“The Asian popstar factory puts its superstars through the ringer. It’s perfected the Disney system of courting young talent with a lot of potential—often in their teens—and then guiding them to the peak of their careers in their early 20s. Fame and success that early can burn out even the most promising artists—remember Justin Bieber just a few years ago? It’s almost ridiculous that at just 23, the global star has already taken a “redemption tour” to atone for the perceived mistakes of his youth, even though he’s far from a full-fledged adult.
That’s the same paradigm Kris Wu has worked in for most of his life—not just because he’s also Canadian. At 27-years-old, he’s already an international star who’s earned countless awards and undying fandom across Asia. Now, he finds himself in the position of having to reinvent himself as an artist. Between 4 years of training and two years with extremely popular South Korean band EXO, Wu has kept a hectic schedule, flooding mainstream Asian entertainment.
With a flurry of hit singles, variety shows, and other featured appearances similar to any other pop-mega-star in the western world, life in the group was surely both physically and mentally tolling. Soon enough, Wu felt the need to step outside of his comfort zone, leaving EXO in 2014 to forge his own path, essentially pulling a Kyrie Irving before it was cool.
Jokes aside, basketball might have more of an impact on Kris Wu’s career than most might realize. As a young baller himself, Kris Wu was captured by the undeniable swagger of Allen Iverson. The basketball icon’s unapologetic attitude appealed to young Kris, and so he turned to the culture that inspired his idol: hip-hop.

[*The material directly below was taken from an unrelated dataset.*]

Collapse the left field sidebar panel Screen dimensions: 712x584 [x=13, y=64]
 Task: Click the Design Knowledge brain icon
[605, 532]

As a Chinese kid growing up in Vancouver, Kris Wu was physically removed from any major hip-hop markets. But just like any other child in the Millennial generation, that didn’t keep him from digging deeper into the culture. Thanks to the permanent connectivity of the Internet, and its endless archive of streamable history, hip-hop has blossomed into a global community so that artists like Snoop Dogg and Bone Thugs-N-Harmony can still find a way to inspire a new generation with their blend of lyricism and melody.
Perhaps it’s fitting that Wu’s career has led him to work with equally young, promising talent like Travis Scott, whom he collaborated with for the single and music video, “Deserve.” Together, they’re creating a new energy through channeling the O.G.’s.
Later on, we sit down and talk about his career progression. He talks about how a fledgling Internet culture has ushered in a quiet new wave of hip-hop in China, a situation where he sees himself as a leader. He speaks with a tone of responsibility, looking to act as a bridge for street culture in China and show that artists from the East do not need to limit themselves to the region. In a way, what he’s trying to do for eastern artists is exactly what the Internet did for the world: create a culture that is smaller and more connected.
Trying to show love on one side of the globe while to building a reputation in another is definitely a feat in itself, but the young artist’s sense of timing seems to be a strong suit. With Asian artists of different stripes making waves in the West in the past year, now is a better time than ever to try to cement the musical bridge between East and West, and Wu is already ahead of the game with some big name collaborations in the last few months alone—and he has all the time in the world to do it his way.”